報告人簡介
中國科學技術大學本碩博,曾任美國北卡羅萊納大學夏洛特分校博士后、德國斯圖加特大學洪堡學者。2010年任上海交通大學特別研究員,2016年晉升正教授,2019-2021年任數學學院副院長,2021年起任教務處副處長。擔任AAMM、CMS和MCA等雜志編委。曾獲上海市和國家級教學成果獎、上海交通大學十大科技進展、上海市自然科學獎等。研究方向為快速算法和高性能計算、分子動力學算法和偏微分方程的數值方法等,發表80多篇研究論文。
內容簡介
The development of efficient methods for long-range systems plays important role in all-atom simulations of biomolecules and materials science. This talk reviews recent progress of random batch molecular dynamics, including random-batch Ewald and random-batch sum-of-Gaussians (SOG) method, together with the package development.
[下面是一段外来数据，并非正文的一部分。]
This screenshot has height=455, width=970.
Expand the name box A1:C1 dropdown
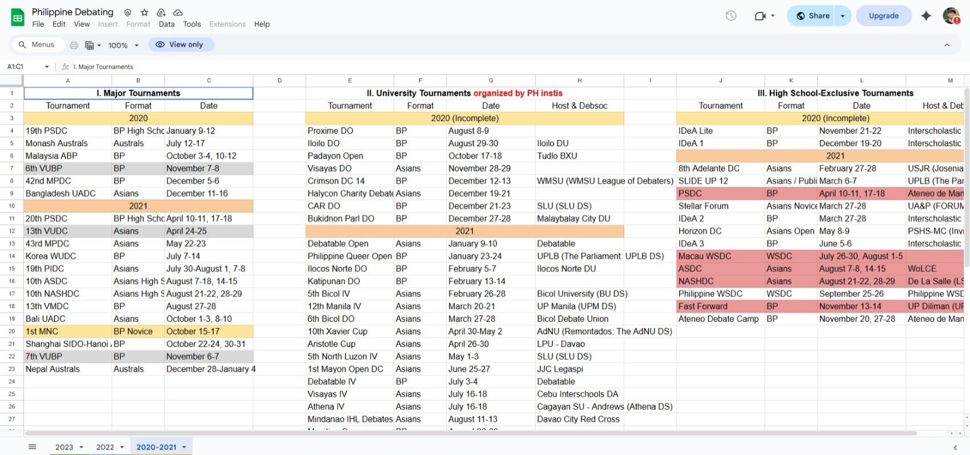47,67
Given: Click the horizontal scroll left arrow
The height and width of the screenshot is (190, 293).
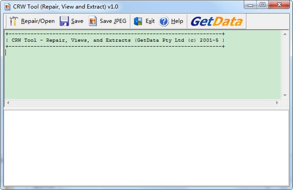Looking at the screenshot, I should 8,103.
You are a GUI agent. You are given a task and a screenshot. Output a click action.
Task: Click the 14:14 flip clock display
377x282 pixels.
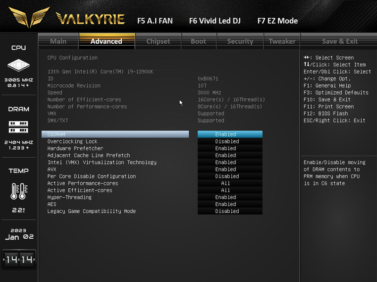pos(19,259)
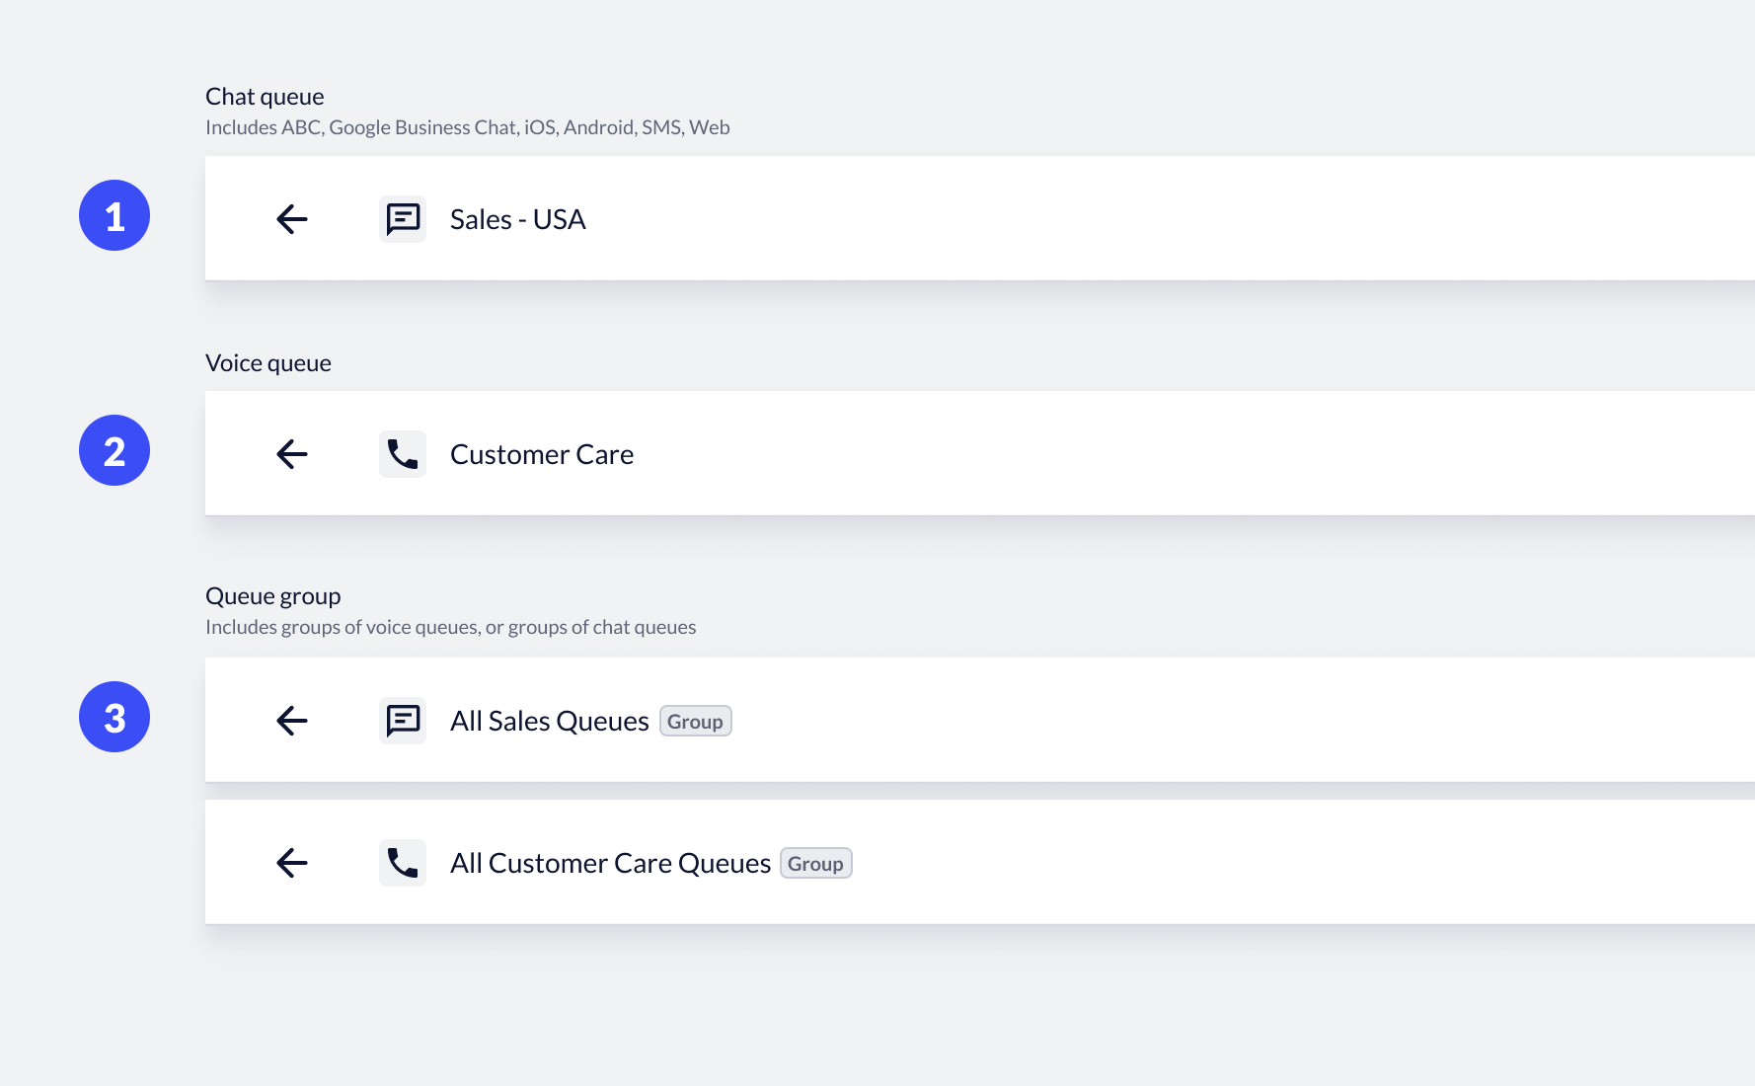1755x1086 pixels.
Task: Click chat bubble icon for Sales - USA
Action: point(403,219)
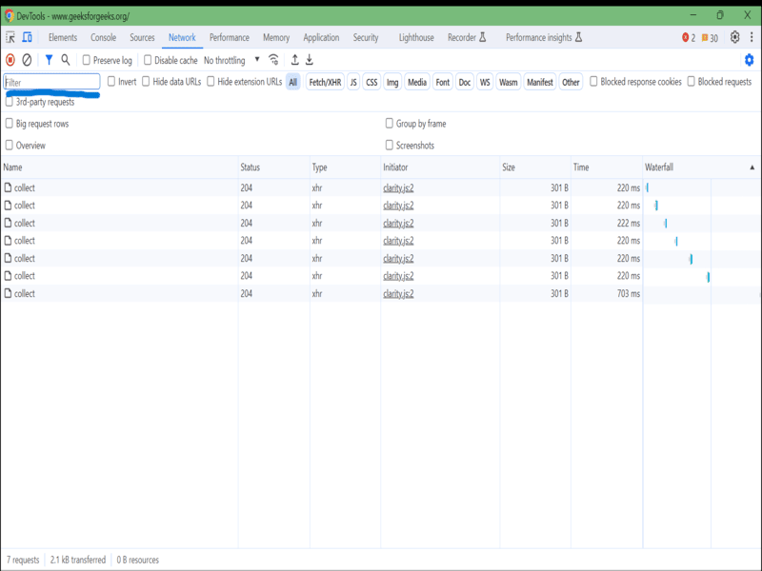Stop recording the network log

pyautogui.click(x=10, y=60)
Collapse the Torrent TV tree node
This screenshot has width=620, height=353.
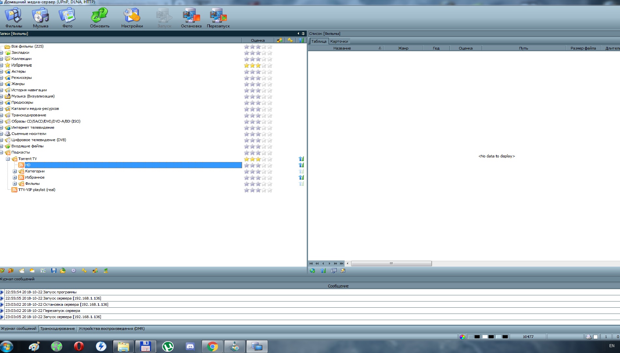pyautogui.click(x=8, y=159)
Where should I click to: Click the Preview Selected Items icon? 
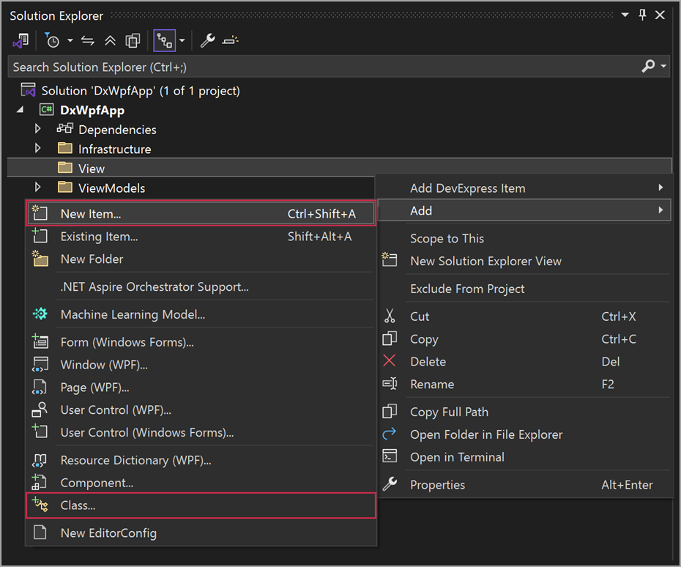coord(133,40)
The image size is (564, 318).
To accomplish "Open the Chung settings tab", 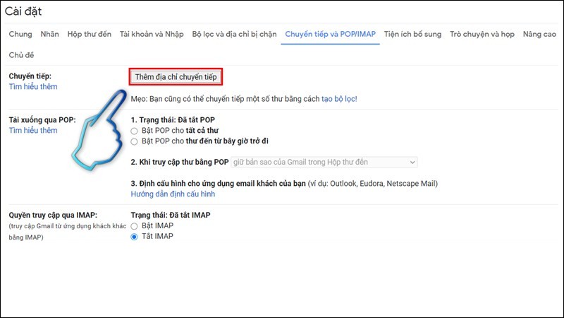I will coord(19,33).
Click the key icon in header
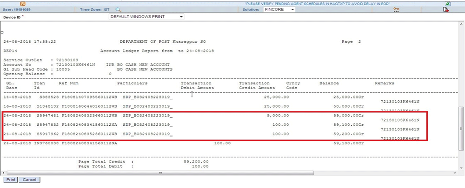The image size is (465, 188). point(396,9)
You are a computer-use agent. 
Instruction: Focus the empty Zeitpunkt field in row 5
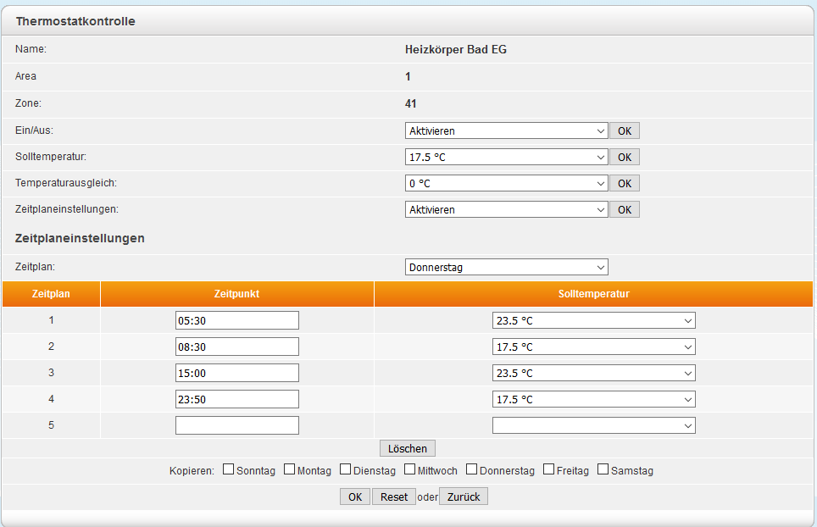point(237,425)
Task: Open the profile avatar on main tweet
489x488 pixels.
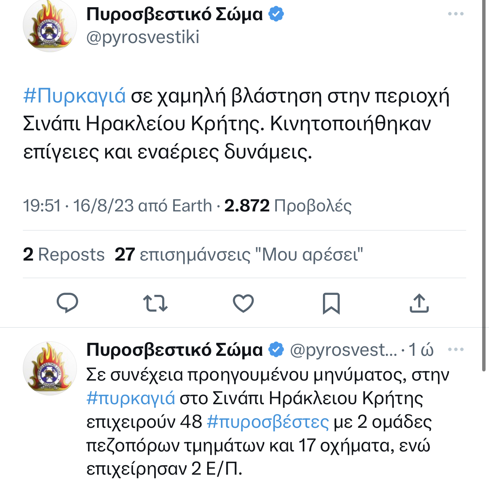Action: pos(50,26)
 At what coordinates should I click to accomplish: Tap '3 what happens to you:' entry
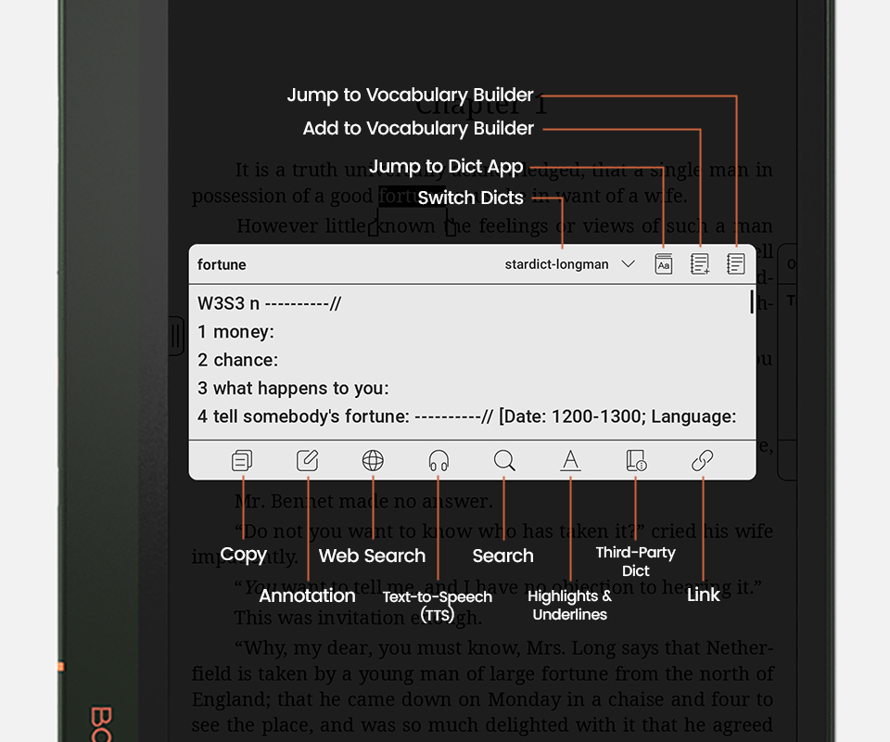pyautogui.click(x=293, y=389)
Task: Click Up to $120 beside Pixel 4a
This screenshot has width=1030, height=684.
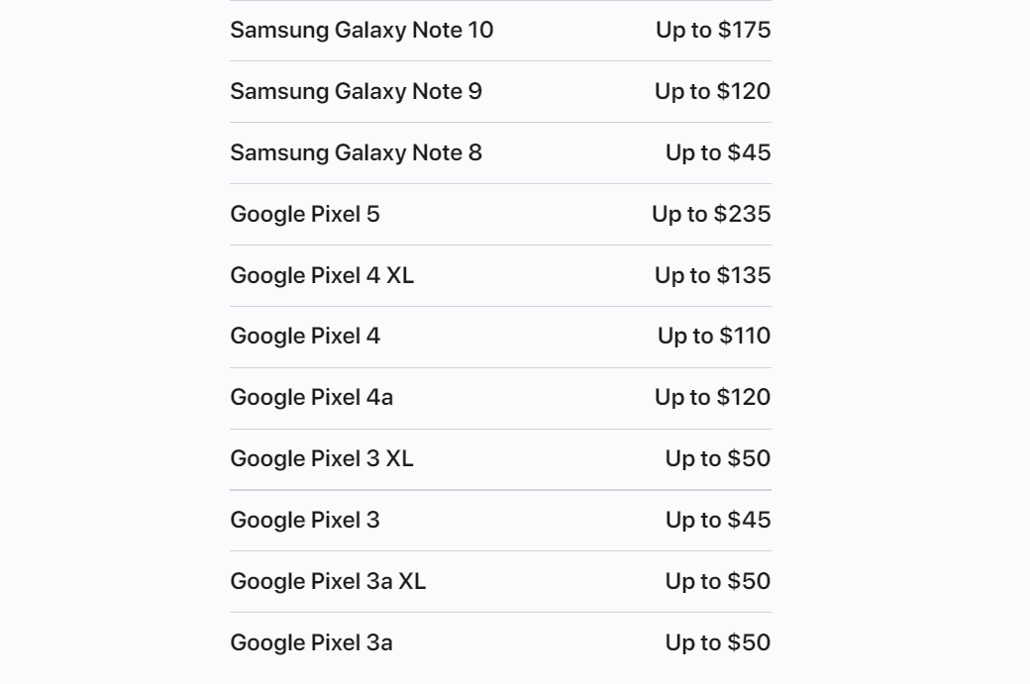Action: click(x=713, y=397)
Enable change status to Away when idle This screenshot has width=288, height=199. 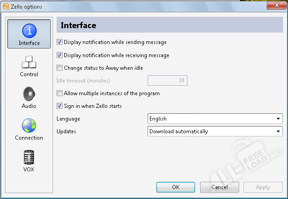[60, 68]
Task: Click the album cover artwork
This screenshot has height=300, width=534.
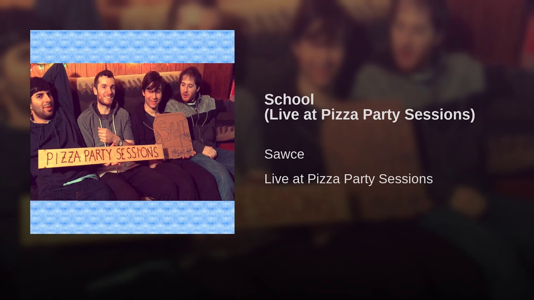Action: click(x=132, y=132)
These algorithms take advantage of the random minibatch strategy for the force calculation between particles, leading to an order N algorithm. It is based on the Ewald or the SOG splitting of the Coulomb kernel and the random importance sampling is employed for the Fourier part, thus avoiding the use of the FFT and greatly improving the scalability of the molecular simulations, achieving 1 order of magnitude faster than classical lattice-based methods. Numerical and application examples are presented to show the attractive performance of our methods.